Exactly as written, copy every line from the one containing "Given: Select the column K header" through the end of the records, with the pictures left out.
-- Exercise material follows --
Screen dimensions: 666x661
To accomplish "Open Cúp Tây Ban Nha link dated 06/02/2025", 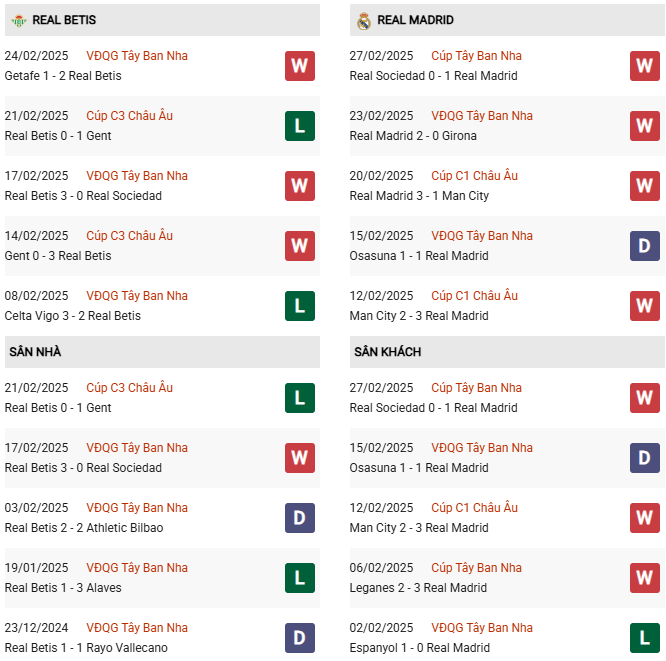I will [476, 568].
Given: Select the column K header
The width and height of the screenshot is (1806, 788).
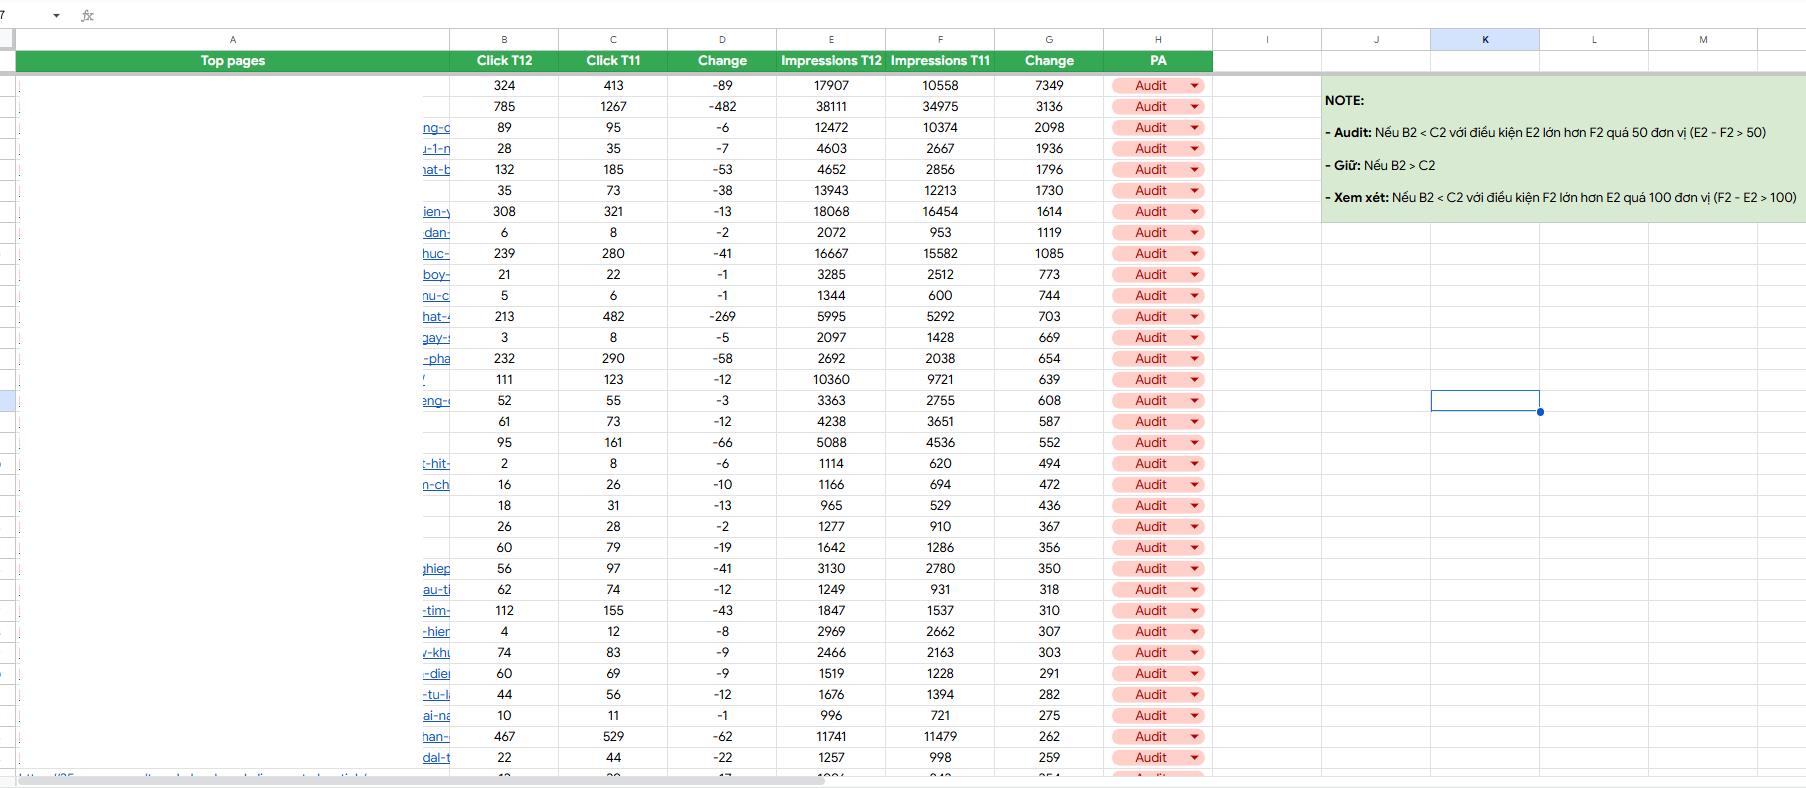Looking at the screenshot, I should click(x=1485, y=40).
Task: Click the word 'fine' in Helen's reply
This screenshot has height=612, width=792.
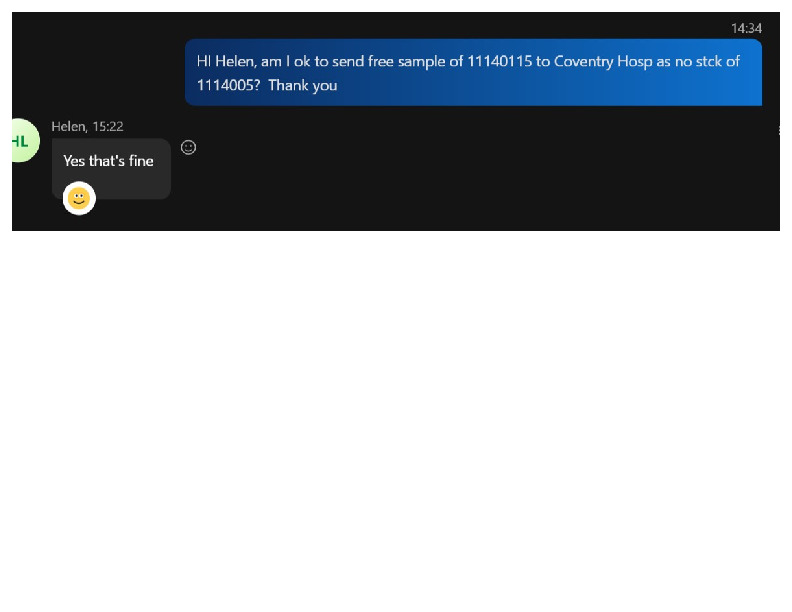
-- Exercise material concluded --
— Solution to this problem —
Given: Select the column K header
The width and height of the screenshot is (1806, 788).
Looking at the screenshot, I should click(x=1485, y=40).
Task: Click the word 'fine' in Helen's reply
This screenshot has height=612, width=792.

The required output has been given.